WHAT NEEDS TO BE DONE
Count the lines in the listing below that contain the word "Select", and reply with the number alone.

[START EXCERPTED RECORDS]

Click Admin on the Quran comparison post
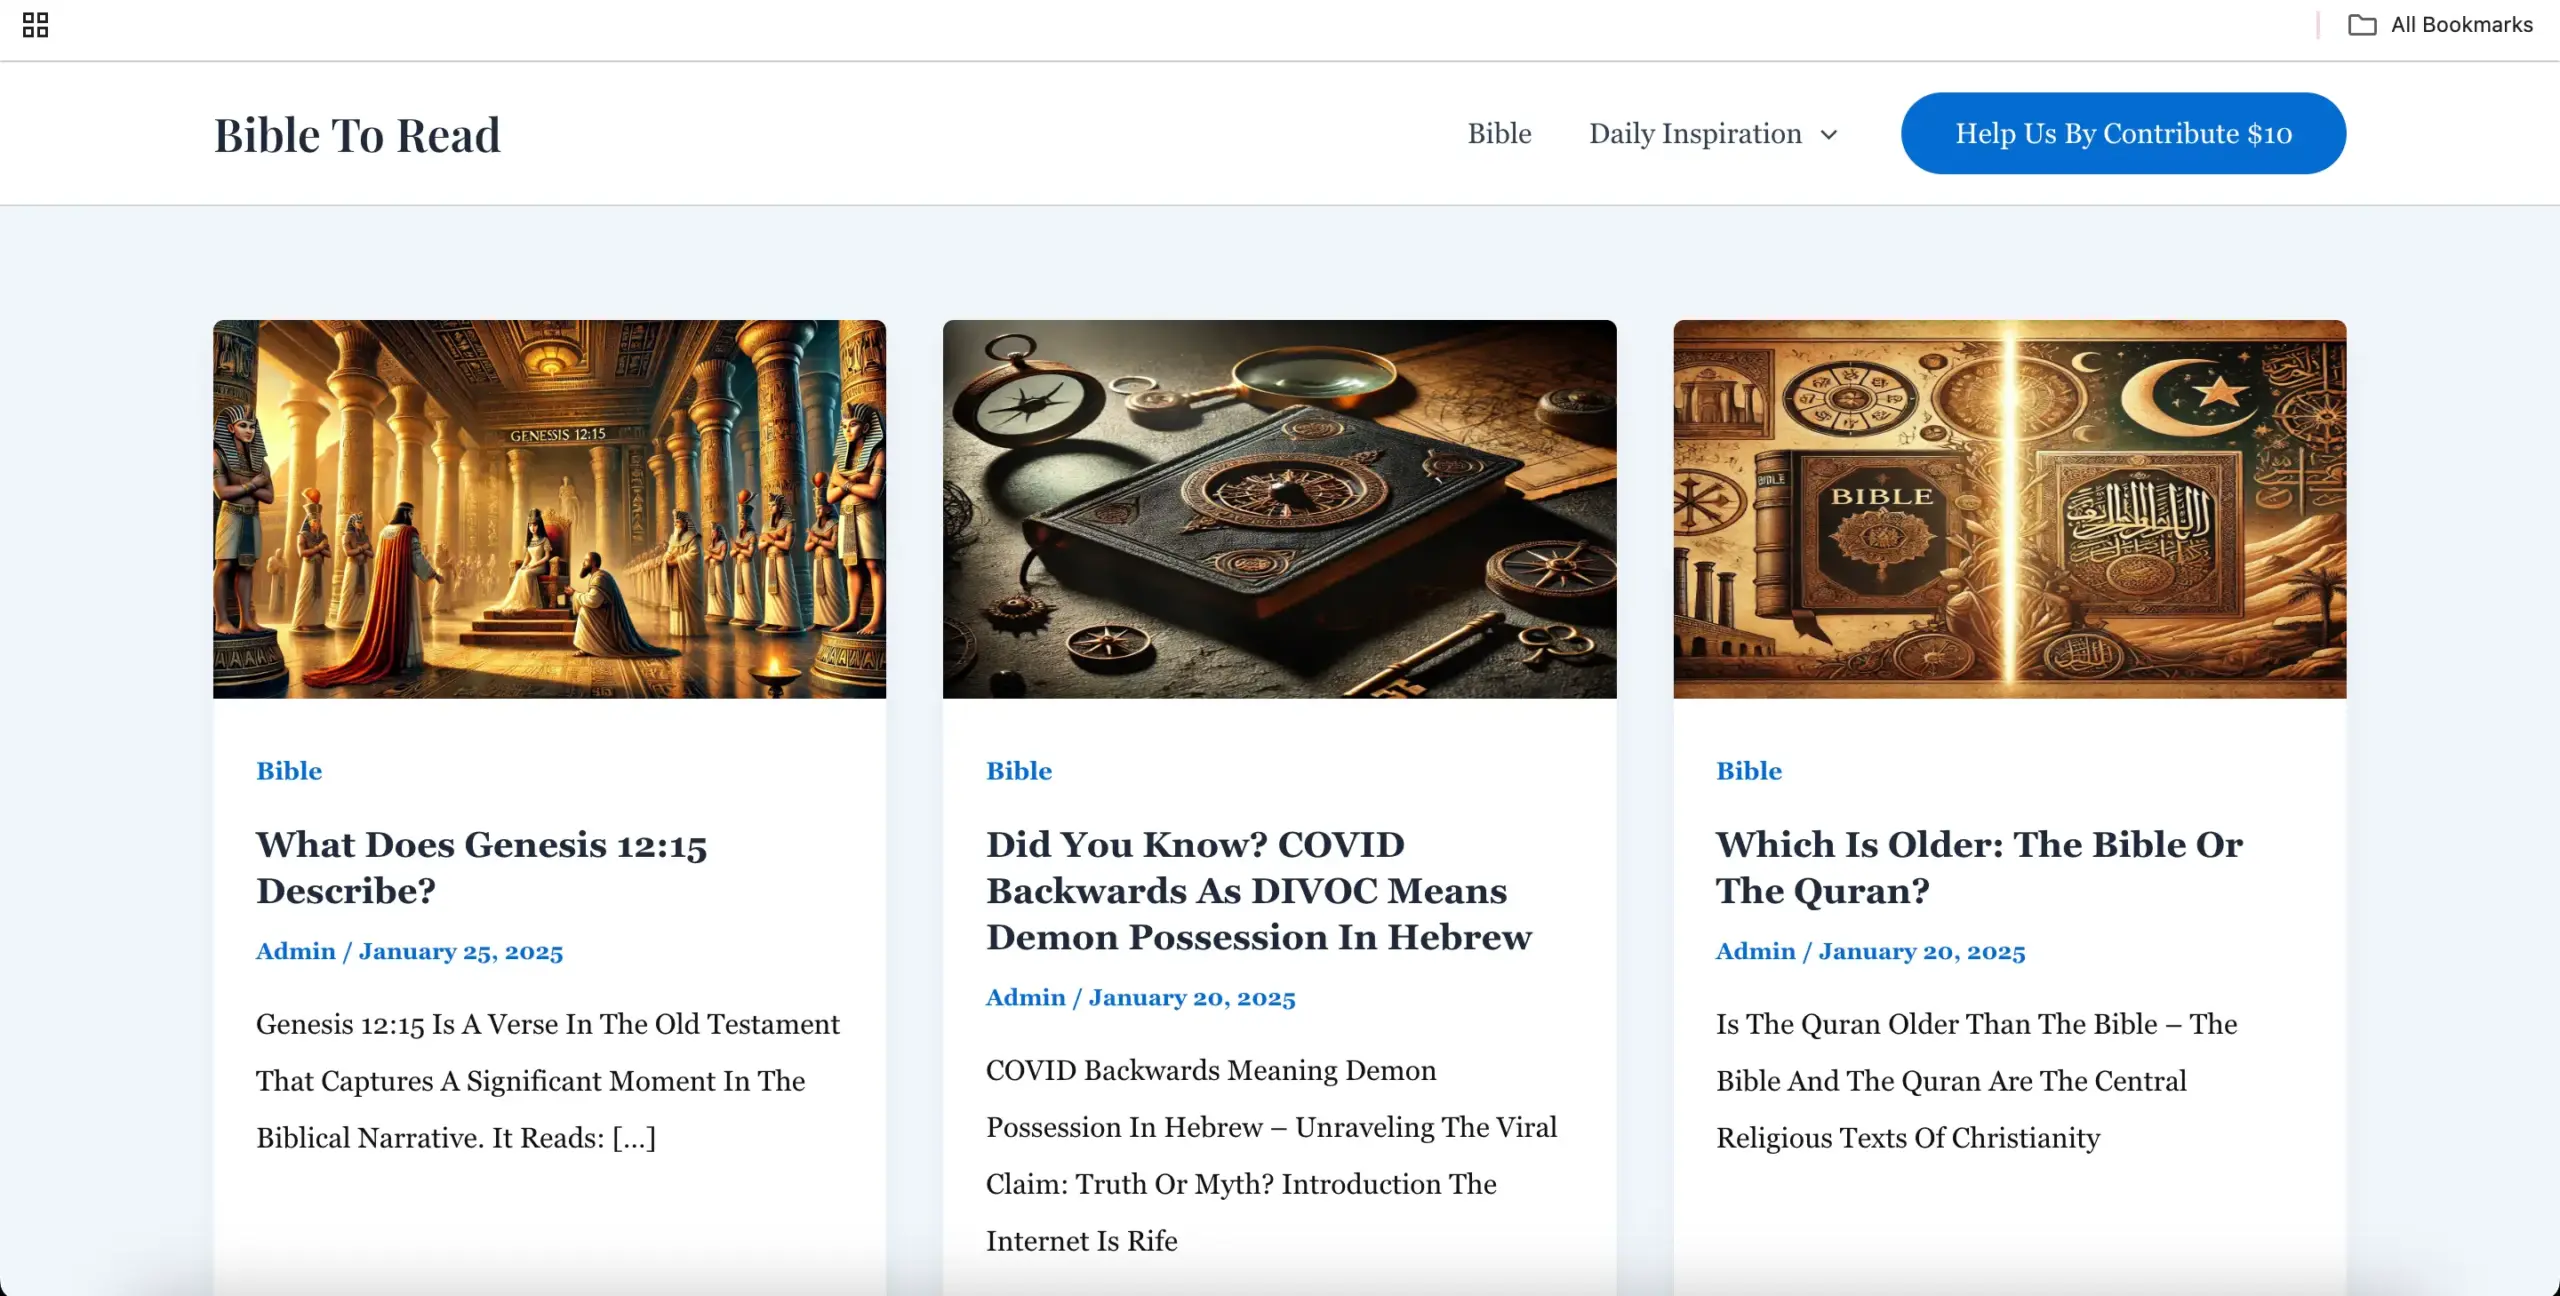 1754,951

[END EXCERPTED RECORDS]
[START EXCERPTED RECORDS]

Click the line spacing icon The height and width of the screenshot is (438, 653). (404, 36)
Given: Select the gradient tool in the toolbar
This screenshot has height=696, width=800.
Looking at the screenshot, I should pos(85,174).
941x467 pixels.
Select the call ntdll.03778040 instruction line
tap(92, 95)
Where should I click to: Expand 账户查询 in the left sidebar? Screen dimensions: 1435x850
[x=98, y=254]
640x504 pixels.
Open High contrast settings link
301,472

[END EXCERPTED RECORDS]

SOLUTION TO THE PROBLEM
2